Urban Blackbirds Have Faster Circadian Rhythms Than Rural Relatives
June 19, 2013

Urban Blackbirds Have Faster Circadian Rhythms Than Rural Relatives

Brett Smith for redOrbit.com - Your Universe Online

For years we have known about the differences between city slickers and country bumpkins, but a new study from the Max Planck Institute in Germany has shown that the different environments can have different effects on an organism´s natural biological rhythms.

Along with ornithologists from the University of Maine and the University of Glasgow in Scotland, the Max Planck researchers studied the circadian rhythm of both urban and rural blackbirds in southern Germany. They found that the city birds had faster and less reliable internal clocks than their country brethren, according to their report in Proceedings of the Royal Society B.

“The daily cycles of activity and rest are based on biological rhythms which have evolved as an adaptation to the rising and setting of the sun,” said Barbara Helm, a lecturer at the University of Glasgow´s Institute of Biodiversity Animal Health and Comparative Medicine.

“Our tests were designed to benchmark the internal rhythms of the birds under controlled conditions and to determine a link to the birds´ chronotype in the wild,” Helm said. “Chronotype is a measure of an individual´s consistent timing relative to environmental factors, i.e., its relative ℠morningness´ or ℠eveningness´.”

For the study, the researchers captured both city and forest birds. Each bird was equipped with a radio transmitter that monitored the animal´s daily activities for 10 days before the birds were recaptured again. They were then kept in light- and sound-proofed chambers to prevent them from knowing the actual day while researchers again measured the birds´ circadian rhythms.

After completion of the tests, the birds were returned to the wild unharmed.

“We found that the rhythms of urban birds in the wild differ significantly from their forest counterparts,” Helm said. “On average, they began their daily activities around 30 minutes before dawn, while forest birds began their day as the sun rose.”

“The city birds ended their days around nine minutes later, meaning they were active for about 40 minutes longer each day," Helm said. “In constant laboratory conditions, urban birds´ circadian rhythms were clearly altered, running faster by 50 minutes than forest birds and being clearly less robust. There seems to be a different beat to city life. City clocks were also less persistent, especially in the business district.”

One previous study has shown that circadian rhythm can be disrupted by depression in humans. Other studies have tied circadian rhythm to obesity and some diseases, such as cancer and diabetes.

“We´d be keen to find out the costs and benefits of modifying biological rhythms in blackbirds and other animals commonly found in our cities,” Helm said. “This may help us to better understand the challenges of coping with urban life.”

The researchers theorized that natural selection could be behind the shift in the urban birds´ internal clocks, as previous research has shown that chronotypes are highly inheritable.

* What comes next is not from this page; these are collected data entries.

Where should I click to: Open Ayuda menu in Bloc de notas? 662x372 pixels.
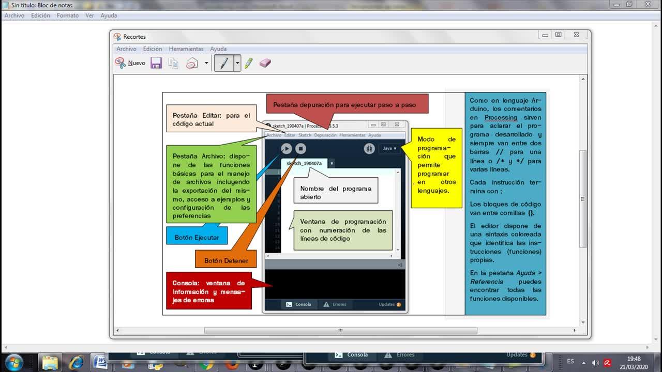pyautogui.click(x=109, y=16)
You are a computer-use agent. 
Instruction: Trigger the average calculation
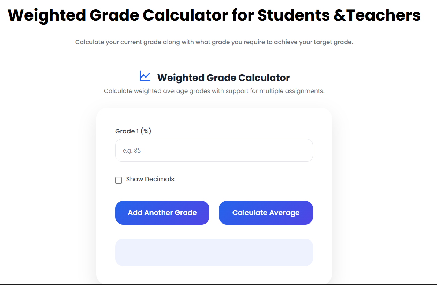(x=266, y=213)
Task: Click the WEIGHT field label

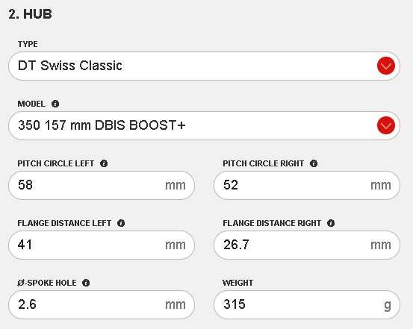Action: coord(237,283)
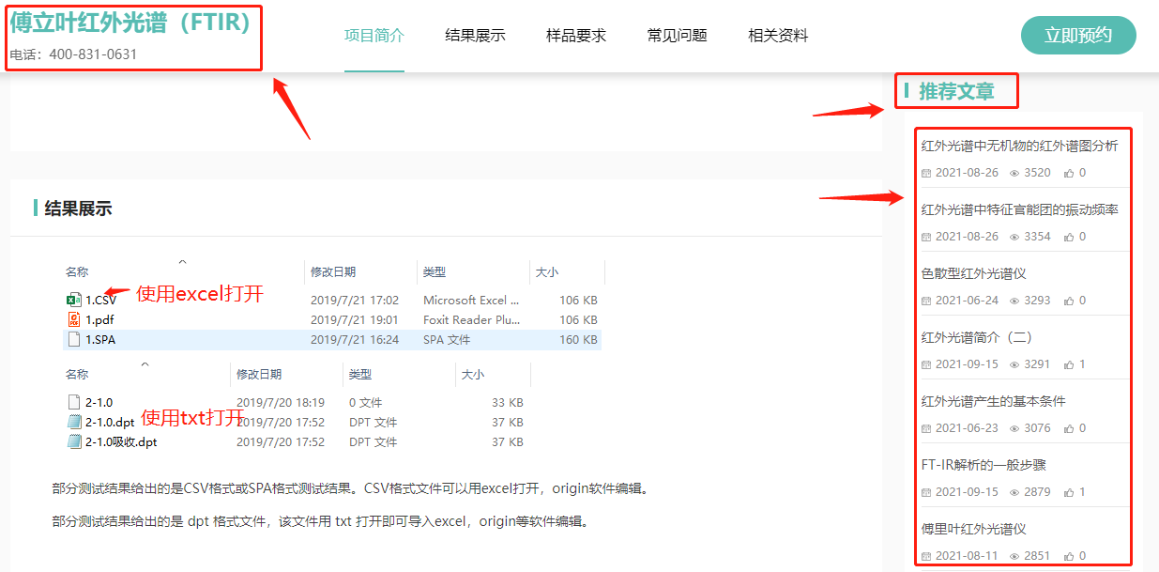This screenshot has width=1159, height=572.
Task: Click the view-count eye icon showing 3520
Action: (x=1014, y=172)
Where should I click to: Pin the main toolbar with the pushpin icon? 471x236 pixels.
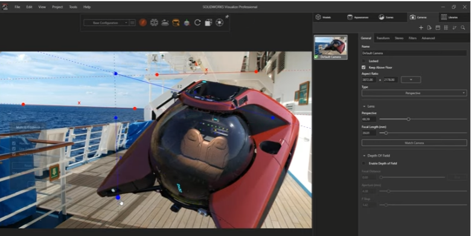pos(227,17)
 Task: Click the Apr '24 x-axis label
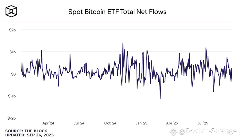48,123
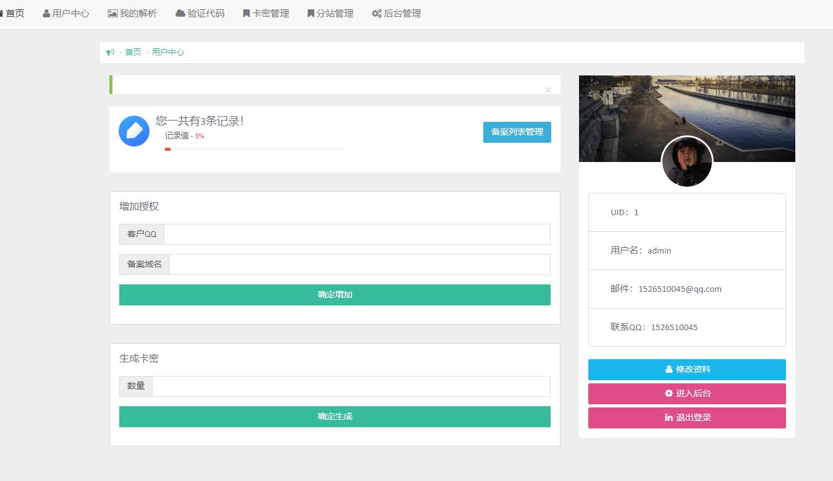
Task: Click the blue pencil edit icon
Action: (x=134, y=131)
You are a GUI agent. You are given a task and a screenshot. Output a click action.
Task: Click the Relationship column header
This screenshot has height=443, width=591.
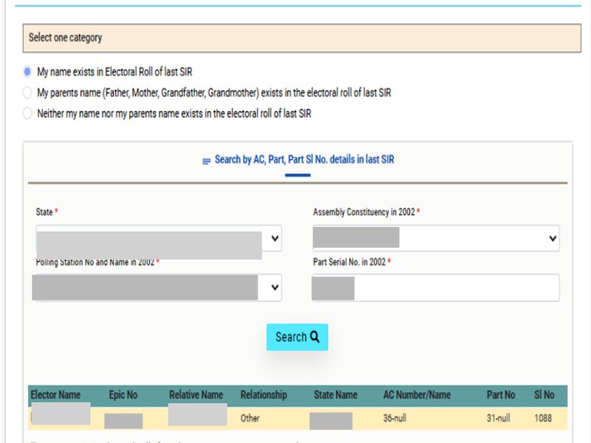click(264, 394)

“For songbirds, early risers may have an advantage in finding a mate and thus a greater chance of successfully producing offspring and passing along their chronotype to the next generation,” said study co-author Davide Dominoni, of the Max Planck Institute.

“The speed of urbanization is accelerating around the world, but we don´t have anything close to a complete understanding of the effects of urban living on humans and animals,” he added.